Back online: lessons learned from recovering my website after a data center fire | Blog

About a week ago, one of OVH’s data centers was affected by a major fire (see the press release in French and English). It turns out that my website was hosted there and had therefore been unavailable since March 10th. I’m glad to announce that I’ve put it back up online again! As a bonus, it’s now accessible via both IPv4 and IPv6.

Fortunately, I didn’t lose any data, as I only host static content and had various backups at home. However, backups are not everything and I still had to re-configure a new server to bring my website up again. This ended up being a good opportunity to refresh a few things in my configuration, but most importantly to make the whole installation process more automated, and therefore be prepared if another incident happens in the future.

In this post, I’ll explain what I learned from re-installing my server, and describe my configuration to have an HTTPS website running on it.

Ordering a new server
Automating the installation process
Basic server configuration
Website hosting
- HTTPS certificates
- HTTP server
Conclusion

Ordering a new server

When I first set up my website about 5 years ago, I decided to host it on a Virtual Private Server (VPS). The main advantages I saw from this setup is to have access to a server with full control of the OS, as well as dedicated fixed IPv4 and IPv6 addresses. The “virtual” part is about the server being hosted on a virtual machine in the data center, but it doesn’t matter much in terms of features (for my use case at least).

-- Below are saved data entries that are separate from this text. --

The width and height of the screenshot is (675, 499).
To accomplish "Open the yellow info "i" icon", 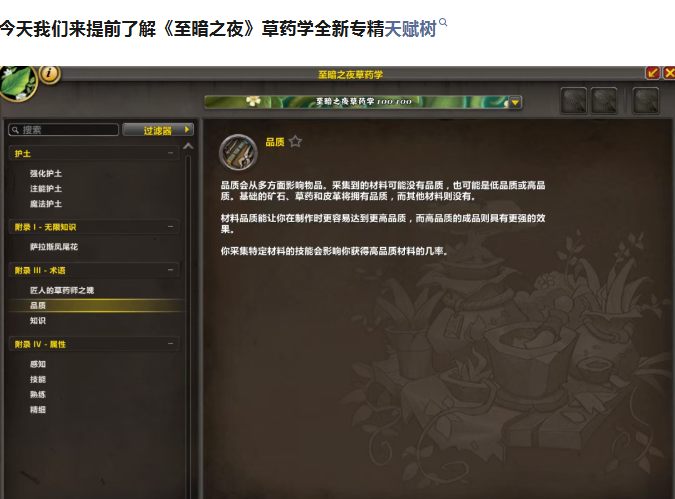I will click(x=50, y=74).
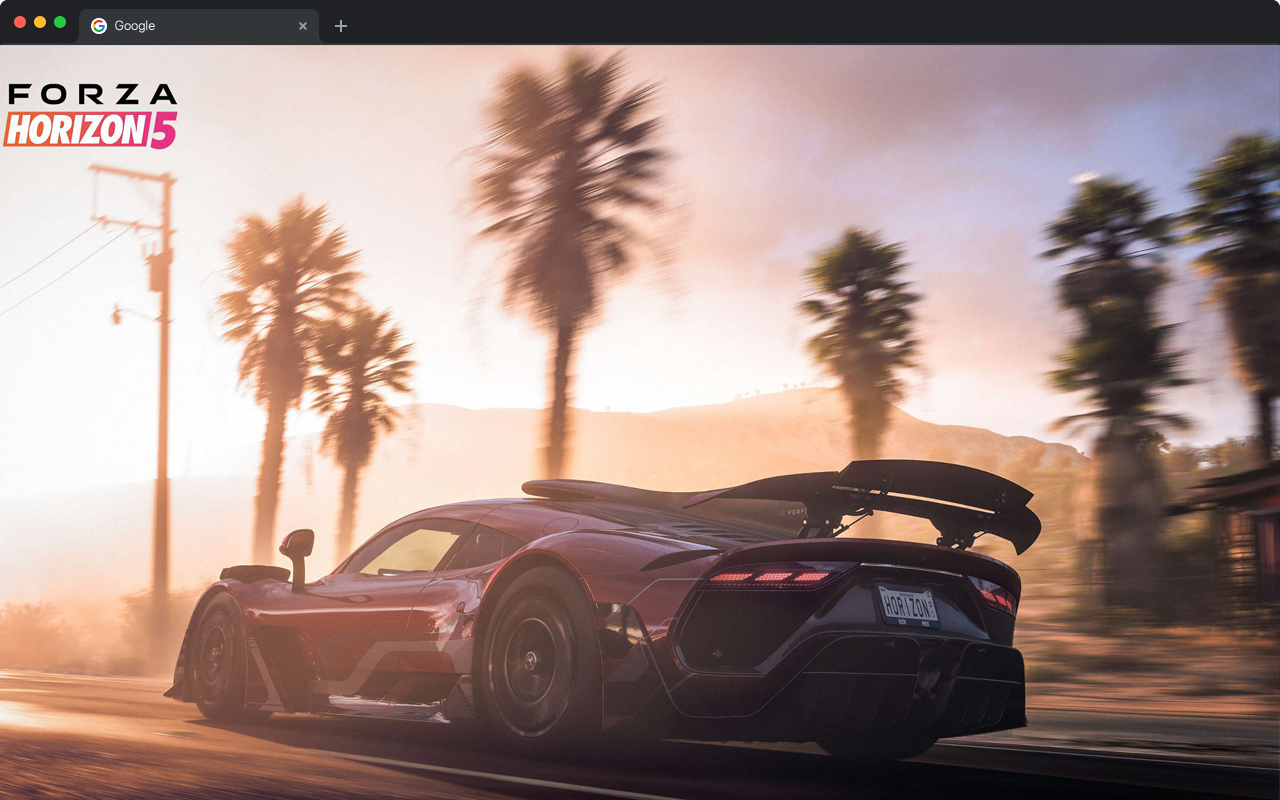Click the HORIZON 5 license plate
1280x800 pixels.
907,605
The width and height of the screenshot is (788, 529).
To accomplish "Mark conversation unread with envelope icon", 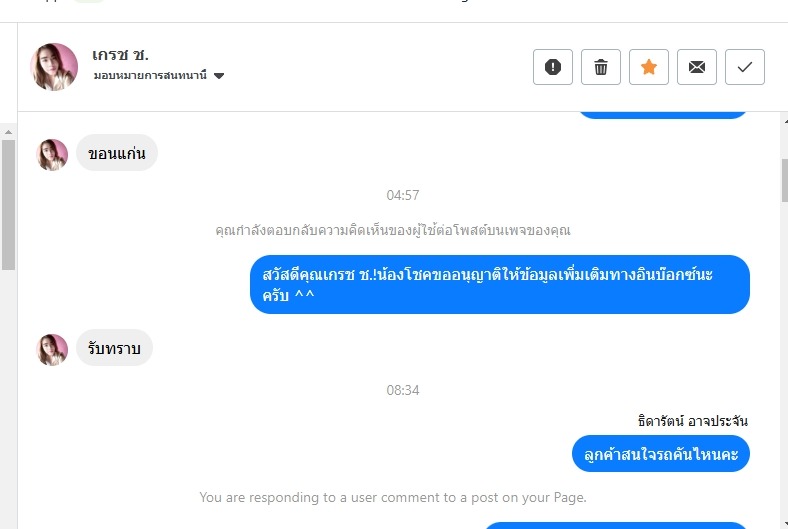I will pyautogui.click(x=697, y=67).
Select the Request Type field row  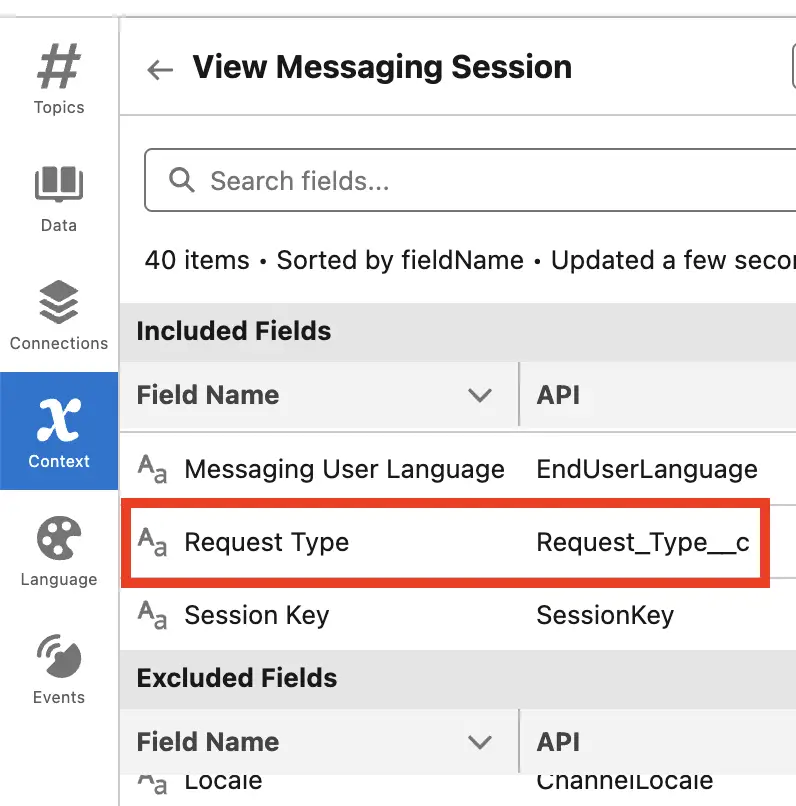coord(445,542)
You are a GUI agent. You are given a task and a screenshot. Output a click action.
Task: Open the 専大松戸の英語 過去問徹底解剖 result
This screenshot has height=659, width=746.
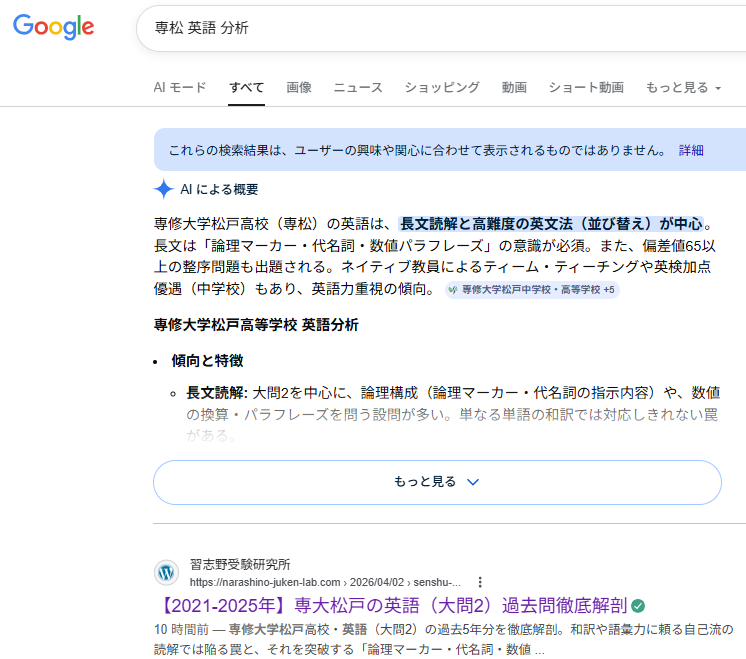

Full control on the server may be overkill to host a static website, but I liked the flexibility of not being restricted to any website framework, and the ability to tinker a bit if I wanted to do something else besides hosting the website. This of course comes with additional responsibilities which I’ll discuss in the following sections, namely securing the server, setting up automatic updates, etc. But I saw it as a learning opportunity given that I had the time and willingness to do it.

As for the dedicated IP addresses, this allows to configure the DNS quite easily and independently from the server.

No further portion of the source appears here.